The genetic and developmental basis of a novel pigment pattern in cichlid fishes

In nature there is a huge diversity of species present. They vary in many attributes (traits), such as shape, size, colour, habitat, and behaviour. A central question of biology has always been: exactly what are the mechanisms that drive this variation between species? What are the units of inheritance (genes) that are important for this change? And what are the differences in early embryonic events that make this immense variety of species.

The biggest limitation is that even the most closely related species are often still distantly related and separated by hundreds of thousands, if not millions, of years of evolution. Therefore close comparison between species can be difficult. One group of fish species, the cichlids, provide a unique opportunity to allow this study to happen. They mainly live in three African lakes (Malawi, Victoria and Tanganyika) and in each lake there are several thousands of very closely related species that show a huge range of diversity in shape, size, colour, habitat and behaviour. This provides a unique opportunity for looking at the evolution of morphologies between very closely related species.

In this project we will focus on a specific pigmentation character - the colourful spots that are present in the anal fins of hundreds of cichlid species. The reason for this choice is that they originate from a group of cells called the pigment cells. These cells originate in early develop and then undergo change and migrate to the anal fin of the adult fish to form the egg-spot pattern present in the different species. Thus we are aiming to link what changes in embryonic development result in differences in pigmentation in the different fish species.

We will do this in a number of ways: 1) We will compare development of egg-spots between species with different attributes to look for correlation with differences in egg-spot morphology; 2) We will make crosses between closely related fish species that have different egg-spots, and then look for genes that correlate with changes in attributes; 3) We will test for correlations between genes and different egg-spots in wild fish populations; 4) We will look at the action of genes (gene expression) during early development to identify which are important for the development of this trait; 5) Finally, we will remove or add any genes of interest in the fish genomes to test if they do in fact have a role in egg-spot formation.

At the end of the project we hope to have identified how the variation between species in this important trait is generated. Since pigment cells are found in all vertebrates, our results will have larger implications for the group and will set us on the path towards a greater understanding of the mechanisms underlying vertebrate evolution and diversity.

Who will benefit from our research?

We will study a fundamental question of evolution and development of pigmentation patterns in a publicly popular model system - cichlid fishes.
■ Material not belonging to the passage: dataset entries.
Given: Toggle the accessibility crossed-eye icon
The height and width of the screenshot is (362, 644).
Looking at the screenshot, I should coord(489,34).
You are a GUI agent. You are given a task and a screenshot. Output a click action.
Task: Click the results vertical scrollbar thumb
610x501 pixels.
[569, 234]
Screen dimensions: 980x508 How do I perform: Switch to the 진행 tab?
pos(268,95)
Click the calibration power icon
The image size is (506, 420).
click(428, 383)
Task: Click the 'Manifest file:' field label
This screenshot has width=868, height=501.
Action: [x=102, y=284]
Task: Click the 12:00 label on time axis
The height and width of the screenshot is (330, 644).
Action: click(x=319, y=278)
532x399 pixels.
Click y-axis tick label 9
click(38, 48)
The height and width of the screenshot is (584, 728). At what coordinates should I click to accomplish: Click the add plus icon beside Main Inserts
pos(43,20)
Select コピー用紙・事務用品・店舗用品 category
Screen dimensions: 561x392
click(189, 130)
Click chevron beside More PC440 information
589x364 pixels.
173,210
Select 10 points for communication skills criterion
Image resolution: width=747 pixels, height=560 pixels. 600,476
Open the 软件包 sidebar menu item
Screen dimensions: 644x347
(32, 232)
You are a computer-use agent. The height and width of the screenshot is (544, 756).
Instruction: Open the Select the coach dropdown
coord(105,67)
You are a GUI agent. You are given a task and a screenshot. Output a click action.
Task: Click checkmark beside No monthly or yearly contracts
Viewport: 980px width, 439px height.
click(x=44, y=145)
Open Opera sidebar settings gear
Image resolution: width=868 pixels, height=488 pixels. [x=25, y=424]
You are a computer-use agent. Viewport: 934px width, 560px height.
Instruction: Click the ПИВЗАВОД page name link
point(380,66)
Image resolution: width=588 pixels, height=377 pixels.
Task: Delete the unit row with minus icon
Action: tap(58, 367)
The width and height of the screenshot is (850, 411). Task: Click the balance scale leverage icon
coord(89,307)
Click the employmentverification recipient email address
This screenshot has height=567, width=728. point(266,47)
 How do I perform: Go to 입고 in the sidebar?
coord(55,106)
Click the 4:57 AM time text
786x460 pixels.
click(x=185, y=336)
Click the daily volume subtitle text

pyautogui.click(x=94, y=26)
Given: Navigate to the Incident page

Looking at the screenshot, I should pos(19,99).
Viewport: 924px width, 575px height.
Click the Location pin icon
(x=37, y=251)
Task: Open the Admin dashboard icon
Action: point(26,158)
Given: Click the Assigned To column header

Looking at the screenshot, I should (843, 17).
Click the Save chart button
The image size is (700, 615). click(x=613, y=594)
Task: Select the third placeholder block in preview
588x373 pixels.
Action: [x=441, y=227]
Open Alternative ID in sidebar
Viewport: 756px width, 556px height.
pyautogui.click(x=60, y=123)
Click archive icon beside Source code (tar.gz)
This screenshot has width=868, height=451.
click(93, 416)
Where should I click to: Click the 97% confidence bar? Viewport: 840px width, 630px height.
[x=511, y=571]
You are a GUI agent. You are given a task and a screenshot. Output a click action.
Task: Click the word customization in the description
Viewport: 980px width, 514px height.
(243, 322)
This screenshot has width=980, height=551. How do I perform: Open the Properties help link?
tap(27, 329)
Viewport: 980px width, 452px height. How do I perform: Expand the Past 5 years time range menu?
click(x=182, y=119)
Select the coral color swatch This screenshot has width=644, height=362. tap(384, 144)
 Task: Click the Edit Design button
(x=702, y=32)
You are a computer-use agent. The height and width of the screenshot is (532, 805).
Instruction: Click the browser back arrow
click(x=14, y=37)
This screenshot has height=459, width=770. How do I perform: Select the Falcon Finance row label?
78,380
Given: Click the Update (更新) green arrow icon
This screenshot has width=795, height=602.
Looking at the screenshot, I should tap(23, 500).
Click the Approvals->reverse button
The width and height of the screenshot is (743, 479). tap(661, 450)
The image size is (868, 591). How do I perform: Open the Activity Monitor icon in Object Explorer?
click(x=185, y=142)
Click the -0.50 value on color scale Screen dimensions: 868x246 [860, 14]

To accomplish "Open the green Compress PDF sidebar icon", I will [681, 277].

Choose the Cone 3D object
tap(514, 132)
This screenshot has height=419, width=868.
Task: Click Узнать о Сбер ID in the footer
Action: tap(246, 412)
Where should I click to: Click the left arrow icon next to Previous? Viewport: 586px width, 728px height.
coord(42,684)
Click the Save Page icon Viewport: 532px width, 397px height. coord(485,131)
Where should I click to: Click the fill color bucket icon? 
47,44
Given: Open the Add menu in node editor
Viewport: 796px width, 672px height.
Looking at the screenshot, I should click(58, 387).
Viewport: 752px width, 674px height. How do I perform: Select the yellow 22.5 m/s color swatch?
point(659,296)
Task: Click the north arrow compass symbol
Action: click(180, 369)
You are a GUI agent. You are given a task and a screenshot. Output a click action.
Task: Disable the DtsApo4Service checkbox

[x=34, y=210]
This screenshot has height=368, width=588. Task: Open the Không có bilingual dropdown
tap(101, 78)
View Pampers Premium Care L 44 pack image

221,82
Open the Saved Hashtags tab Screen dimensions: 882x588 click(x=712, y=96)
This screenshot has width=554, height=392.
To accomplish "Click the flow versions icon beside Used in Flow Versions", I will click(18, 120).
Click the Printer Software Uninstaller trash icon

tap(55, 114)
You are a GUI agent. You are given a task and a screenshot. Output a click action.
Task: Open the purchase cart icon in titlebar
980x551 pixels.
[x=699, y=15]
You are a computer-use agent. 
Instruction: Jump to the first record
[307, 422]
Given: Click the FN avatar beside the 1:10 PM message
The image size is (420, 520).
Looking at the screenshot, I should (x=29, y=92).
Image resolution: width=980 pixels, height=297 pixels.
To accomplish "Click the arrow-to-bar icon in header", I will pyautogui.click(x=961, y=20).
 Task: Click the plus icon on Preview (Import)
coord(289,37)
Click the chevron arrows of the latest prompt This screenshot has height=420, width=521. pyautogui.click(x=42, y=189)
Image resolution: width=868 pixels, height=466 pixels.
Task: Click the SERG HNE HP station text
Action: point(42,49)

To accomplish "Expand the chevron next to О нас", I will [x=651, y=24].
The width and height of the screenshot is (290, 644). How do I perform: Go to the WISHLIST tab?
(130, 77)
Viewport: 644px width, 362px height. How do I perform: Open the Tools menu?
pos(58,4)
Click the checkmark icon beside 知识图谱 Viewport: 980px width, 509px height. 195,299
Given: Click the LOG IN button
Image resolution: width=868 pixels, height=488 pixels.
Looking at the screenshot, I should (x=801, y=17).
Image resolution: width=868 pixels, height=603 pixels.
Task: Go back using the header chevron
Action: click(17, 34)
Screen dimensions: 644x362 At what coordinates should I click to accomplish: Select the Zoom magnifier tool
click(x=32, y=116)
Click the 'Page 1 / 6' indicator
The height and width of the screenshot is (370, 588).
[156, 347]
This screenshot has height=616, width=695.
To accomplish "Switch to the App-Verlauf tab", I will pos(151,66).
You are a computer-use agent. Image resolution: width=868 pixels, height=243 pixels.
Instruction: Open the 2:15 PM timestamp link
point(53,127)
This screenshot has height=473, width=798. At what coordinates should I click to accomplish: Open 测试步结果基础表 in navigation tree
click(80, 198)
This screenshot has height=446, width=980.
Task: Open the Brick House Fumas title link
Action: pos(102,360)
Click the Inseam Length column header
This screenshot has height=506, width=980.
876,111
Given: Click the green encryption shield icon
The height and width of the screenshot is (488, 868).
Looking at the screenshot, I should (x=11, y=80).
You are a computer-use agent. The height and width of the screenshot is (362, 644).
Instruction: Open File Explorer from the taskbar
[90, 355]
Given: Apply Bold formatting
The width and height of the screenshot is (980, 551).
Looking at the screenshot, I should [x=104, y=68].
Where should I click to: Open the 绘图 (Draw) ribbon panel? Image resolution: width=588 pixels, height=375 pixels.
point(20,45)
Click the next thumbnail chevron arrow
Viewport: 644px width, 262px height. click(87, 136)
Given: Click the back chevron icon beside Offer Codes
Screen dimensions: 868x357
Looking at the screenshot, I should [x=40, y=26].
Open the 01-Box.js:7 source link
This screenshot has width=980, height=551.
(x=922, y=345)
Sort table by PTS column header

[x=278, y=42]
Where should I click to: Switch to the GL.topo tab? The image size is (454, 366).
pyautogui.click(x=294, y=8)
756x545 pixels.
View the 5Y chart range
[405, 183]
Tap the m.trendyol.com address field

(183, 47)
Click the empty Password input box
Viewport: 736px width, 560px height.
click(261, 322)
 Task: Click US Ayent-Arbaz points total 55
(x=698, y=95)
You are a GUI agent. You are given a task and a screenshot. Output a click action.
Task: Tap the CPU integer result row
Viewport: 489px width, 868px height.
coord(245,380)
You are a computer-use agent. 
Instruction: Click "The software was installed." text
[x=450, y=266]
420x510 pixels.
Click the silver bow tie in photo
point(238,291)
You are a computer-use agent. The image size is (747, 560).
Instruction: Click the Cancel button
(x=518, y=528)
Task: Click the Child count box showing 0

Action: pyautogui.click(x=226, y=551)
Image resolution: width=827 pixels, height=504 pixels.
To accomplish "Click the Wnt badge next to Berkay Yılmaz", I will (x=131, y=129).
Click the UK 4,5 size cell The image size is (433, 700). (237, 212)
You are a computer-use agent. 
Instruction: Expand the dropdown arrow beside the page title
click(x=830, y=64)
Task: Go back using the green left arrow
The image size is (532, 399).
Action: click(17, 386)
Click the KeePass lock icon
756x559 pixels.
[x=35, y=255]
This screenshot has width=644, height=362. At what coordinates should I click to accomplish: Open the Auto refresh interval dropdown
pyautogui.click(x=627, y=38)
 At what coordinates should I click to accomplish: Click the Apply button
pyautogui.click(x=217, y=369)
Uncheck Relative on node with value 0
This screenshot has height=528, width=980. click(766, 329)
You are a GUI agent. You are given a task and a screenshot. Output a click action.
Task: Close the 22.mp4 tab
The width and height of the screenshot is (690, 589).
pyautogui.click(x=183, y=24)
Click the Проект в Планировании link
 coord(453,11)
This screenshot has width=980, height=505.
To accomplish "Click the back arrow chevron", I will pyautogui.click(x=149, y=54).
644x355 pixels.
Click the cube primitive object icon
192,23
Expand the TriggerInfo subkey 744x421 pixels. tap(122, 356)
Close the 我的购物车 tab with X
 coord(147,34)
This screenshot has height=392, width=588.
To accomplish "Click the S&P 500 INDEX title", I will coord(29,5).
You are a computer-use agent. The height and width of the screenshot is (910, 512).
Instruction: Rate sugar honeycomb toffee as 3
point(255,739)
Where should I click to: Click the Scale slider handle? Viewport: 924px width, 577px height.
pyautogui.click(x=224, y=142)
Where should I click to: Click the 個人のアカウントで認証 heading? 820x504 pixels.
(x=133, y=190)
Our work will benefit academics studying evolution and developmental biology, academics studying pigmentation development and disease, and professionals working in conservation. Furthermore, due to the charismatic character, cichlids are a good model to promote evolutionary biology to the general public.

How will they benefit from our research?

Academic communication: To ensure a wide readership we aim to publish in broad subject journals with high impact factors. We will target open access journals or pay the premiums for open access. We will continue to attend international conferences and workshops in evolution, development and pigmentation fields to publicise our work through talks and posters. All resources and protocols generated will be freely available to the research community and stored in databases, such as NCBI or locally stored in the laboratory or personal web pages (e.g. https://cambridgecichlids.org/).

Public science communication: It is hard to communicate evolutionary concepts using the traditional model organisms, due to a lack of public interest in the organism itself. In this project we will use an already popular organism, the cichlid fish, as a model. We can therefore bypass one obstacle in effective scientific communication. First, cichlid fishes are very popular both as pets and zoo exhibits due to their beautiful and diverse pigmentation patterns, further understanding of the mechanisms generating their sheer diversity would capture the wider public imagination. Second, the diversity and the rich ecological knowledge about this group of species makes it easy to explain the process of evolution. Third, the project will show the importance of evolutionary research to a wider range of topics, such as how mutation can lead to either beneficial or detrimental phenotypes. This last point is important to capture wider public support for evolutionary biology research. We will communicate our research with schools and the general public. We will actively participate in outreach events, such as the Cambridge Science Week and Soapbox science events; we will use our departmental and personal websites to highlight our findings and University press officers to communicate with the press to disseminate our work in news format.

Cichlid conservation: Cichlids inhabit the East African Great Lakes that are delicate environments threatened by anthropomorphic action. The increase of fish farming, for example, led to the eutrophication of lake Victoria's waters, extinction of many species and change in colour patterns of some cichlid species. Understanding the mechanisms of colour pattern evolution will be useful to understanding how species adapt to changing environments. We will disseminate the importance of conservation in our outreach events and communicate our findings in the Cichlid Science meetings to reach the conservation community.

Health sector - biomedical research: The pigmentation trait studied derives from the neural crest cells, which are a very important cell population involved in crucial embryonic developmental processes in all vertebrates, including humans. Defects on the behaviour of these cells lead to many serious craniofacial and pigmentation defects (e.g. cleft palate and albinism). In a longer time-scale of the proposed research plan, the results from this project can have an impact in biomedical research of the genetic mutations that lead to such disease phenotypes. At this point we have a fundamental study that seems difficult to transfer to the health sector but we will continually review our data and its implications to biomedical research.